The hand in his hair clawed and gathered a clump. “Just before I saw her drive away- when would that be? Maybe five weeks. Or six, I don’t know. It was at night. I brought her some mail, and she was sitting with her feet up on the chest. So the chest was there- that’s for sure. Five or six weeks ago.”

“Any idea what was in the chest?”

“No. For all I know it was empty- but why would anyone take an empty trunk, right? So it probably wasn’t. And if she packed out, why would she leave her clothes and her dishes and stuff?”

“Good thinking, Richard.”

“Very weird.”

We entered the room. He stood back and I began circling. Then I saw something on the floor next to the mattress. Fleck of foam. Couple more. Bending down, I ran my hand along the side of the mattress. More foam fell out. My fingers searched and I found the wound: straight as a seam, surgically neat, barely noticeable even from up close.

“What?” said Skidmore.

“It’s been slit open.”

“Oh, man.” He moved his head from side to side, flapping his hair.

He stayed in place while I got down on my knees, spread the lips of the slit, and peered inside. Nothing. I looked around the rest of the room. Nothing.

“What?” said Skidmore.

“Is the mattress yours or hers?”

“Hers. What’s going on?”

“Looks like someone’s been curious. Or maybe she was hiding something inside. Did she have a TV or stereo?”

“Just a radio. That’s gone, too! But this isn’t about burglary, is it?”

“Hard to tell.”

“But you suspect nasty, don’t you? That’s why you came here in the first place, isn’t it?”

“I don’t know enough to suspect anything, Richard. Is there something you know about her that makes you think nasty?”

“No,” he said in a loud, tight voice. “She was a lonely dyke who kept to herself- I don’t know what else you expect me to tell you!”
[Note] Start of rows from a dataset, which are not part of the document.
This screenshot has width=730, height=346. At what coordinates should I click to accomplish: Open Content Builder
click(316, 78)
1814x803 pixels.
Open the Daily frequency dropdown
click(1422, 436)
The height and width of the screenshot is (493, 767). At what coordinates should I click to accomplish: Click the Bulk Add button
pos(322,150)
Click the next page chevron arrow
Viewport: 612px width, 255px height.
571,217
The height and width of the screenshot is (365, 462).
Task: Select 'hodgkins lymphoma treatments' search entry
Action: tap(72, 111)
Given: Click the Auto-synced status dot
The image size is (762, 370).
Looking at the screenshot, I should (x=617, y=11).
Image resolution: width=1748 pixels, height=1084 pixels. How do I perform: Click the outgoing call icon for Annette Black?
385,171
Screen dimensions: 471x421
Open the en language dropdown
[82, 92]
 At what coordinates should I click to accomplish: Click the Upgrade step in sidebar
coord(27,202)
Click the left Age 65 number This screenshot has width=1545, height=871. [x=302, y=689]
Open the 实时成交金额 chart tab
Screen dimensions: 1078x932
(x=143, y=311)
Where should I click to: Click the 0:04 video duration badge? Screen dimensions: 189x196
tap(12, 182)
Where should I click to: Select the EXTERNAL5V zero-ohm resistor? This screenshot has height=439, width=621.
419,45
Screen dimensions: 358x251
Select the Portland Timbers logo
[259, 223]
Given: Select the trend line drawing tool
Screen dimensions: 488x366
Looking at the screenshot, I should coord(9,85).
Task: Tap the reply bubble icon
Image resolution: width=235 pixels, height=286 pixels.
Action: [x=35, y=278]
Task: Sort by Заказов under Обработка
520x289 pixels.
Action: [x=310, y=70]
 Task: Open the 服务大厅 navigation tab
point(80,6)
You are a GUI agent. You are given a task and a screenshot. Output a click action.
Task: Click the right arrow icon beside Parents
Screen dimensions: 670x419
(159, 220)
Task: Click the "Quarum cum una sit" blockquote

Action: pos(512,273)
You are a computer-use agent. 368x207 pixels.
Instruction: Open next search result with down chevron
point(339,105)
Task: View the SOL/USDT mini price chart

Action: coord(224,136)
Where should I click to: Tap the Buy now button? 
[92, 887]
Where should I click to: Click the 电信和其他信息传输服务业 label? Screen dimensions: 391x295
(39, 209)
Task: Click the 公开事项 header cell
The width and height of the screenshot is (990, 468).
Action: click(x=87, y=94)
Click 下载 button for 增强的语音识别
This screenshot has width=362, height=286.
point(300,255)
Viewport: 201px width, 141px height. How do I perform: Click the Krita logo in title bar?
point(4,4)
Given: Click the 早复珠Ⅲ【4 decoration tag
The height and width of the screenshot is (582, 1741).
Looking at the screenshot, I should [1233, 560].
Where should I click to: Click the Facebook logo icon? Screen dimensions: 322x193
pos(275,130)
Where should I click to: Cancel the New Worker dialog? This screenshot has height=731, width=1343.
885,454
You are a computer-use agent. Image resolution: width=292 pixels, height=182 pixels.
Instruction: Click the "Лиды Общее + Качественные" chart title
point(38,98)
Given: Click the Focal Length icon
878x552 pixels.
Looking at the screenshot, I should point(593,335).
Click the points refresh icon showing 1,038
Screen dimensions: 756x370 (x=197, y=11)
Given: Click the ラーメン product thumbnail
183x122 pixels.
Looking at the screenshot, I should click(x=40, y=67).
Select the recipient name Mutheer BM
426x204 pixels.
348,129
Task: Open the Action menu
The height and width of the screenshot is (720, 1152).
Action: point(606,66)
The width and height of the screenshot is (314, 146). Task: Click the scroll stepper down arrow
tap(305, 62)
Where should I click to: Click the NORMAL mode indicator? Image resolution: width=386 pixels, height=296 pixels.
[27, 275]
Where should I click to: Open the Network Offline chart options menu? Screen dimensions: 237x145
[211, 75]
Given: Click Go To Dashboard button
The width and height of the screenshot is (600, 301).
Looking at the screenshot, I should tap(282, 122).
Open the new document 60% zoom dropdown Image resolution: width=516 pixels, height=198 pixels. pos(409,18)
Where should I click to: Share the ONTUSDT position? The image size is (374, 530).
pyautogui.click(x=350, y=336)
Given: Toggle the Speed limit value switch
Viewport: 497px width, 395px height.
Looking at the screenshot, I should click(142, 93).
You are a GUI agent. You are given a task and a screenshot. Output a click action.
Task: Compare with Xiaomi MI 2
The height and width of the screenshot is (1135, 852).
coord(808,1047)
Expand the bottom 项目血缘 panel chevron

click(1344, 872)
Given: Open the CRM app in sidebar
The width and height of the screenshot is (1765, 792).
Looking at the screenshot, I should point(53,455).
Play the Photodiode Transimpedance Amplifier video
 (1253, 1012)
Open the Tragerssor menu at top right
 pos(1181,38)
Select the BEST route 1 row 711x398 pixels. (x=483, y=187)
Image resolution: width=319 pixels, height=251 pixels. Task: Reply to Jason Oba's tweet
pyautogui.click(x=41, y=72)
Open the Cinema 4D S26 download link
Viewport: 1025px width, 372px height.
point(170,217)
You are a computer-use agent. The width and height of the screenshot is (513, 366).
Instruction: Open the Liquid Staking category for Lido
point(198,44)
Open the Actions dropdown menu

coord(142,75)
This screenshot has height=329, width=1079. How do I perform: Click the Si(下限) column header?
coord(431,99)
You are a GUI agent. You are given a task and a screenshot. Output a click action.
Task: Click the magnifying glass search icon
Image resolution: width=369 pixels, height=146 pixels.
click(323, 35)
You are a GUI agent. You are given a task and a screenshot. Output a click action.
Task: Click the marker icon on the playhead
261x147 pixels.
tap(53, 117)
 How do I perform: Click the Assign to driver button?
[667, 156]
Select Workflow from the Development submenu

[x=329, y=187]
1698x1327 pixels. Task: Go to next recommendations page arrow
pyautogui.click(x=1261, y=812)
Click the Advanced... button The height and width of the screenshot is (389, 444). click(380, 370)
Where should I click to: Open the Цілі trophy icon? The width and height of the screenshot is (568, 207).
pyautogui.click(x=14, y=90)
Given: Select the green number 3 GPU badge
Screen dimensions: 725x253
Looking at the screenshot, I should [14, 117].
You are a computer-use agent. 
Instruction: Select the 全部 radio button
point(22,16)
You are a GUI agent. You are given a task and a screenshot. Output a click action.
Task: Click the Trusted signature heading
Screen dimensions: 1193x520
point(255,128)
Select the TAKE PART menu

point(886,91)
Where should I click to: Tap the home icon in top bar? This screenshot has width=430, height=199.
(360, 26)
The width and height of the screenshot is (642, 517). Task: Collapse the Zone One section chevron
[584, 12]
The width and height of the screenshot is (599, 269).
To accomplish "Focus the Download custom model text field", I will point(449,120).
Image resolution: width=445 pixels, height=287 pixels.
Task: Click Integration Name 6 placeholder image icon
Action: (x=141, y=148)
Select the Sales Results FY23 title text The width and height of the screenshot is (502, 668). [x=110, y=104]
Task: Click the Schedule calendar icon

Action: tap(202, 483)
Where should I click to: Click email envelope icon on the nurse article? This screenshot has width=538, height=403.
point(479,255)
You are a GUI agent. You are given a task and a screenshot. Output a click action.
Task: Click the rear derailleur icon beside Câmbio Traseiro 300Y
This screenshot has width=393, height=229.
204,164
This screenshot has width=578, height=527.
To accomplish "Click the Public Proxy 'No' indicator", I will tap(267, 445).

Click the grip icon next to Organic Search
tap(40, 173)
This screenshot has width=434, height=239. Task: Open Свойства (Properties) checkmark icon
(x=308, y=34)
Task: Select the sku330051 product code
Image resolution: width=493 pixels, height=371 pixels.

“Nothing, Richard,” I said. “You’ve been a big help. I appreciate the time.”

“Yeah. Sure. Now can I close up? Gotta go call a locksmith, put on a new bolt.”

We left the garage. Once outside, he pointed to the driveway and said, “That’ll take you out.”

I thanked him again and wished him luck on his private-eye essay.

He said, “Cancel that one,” and went inside the house.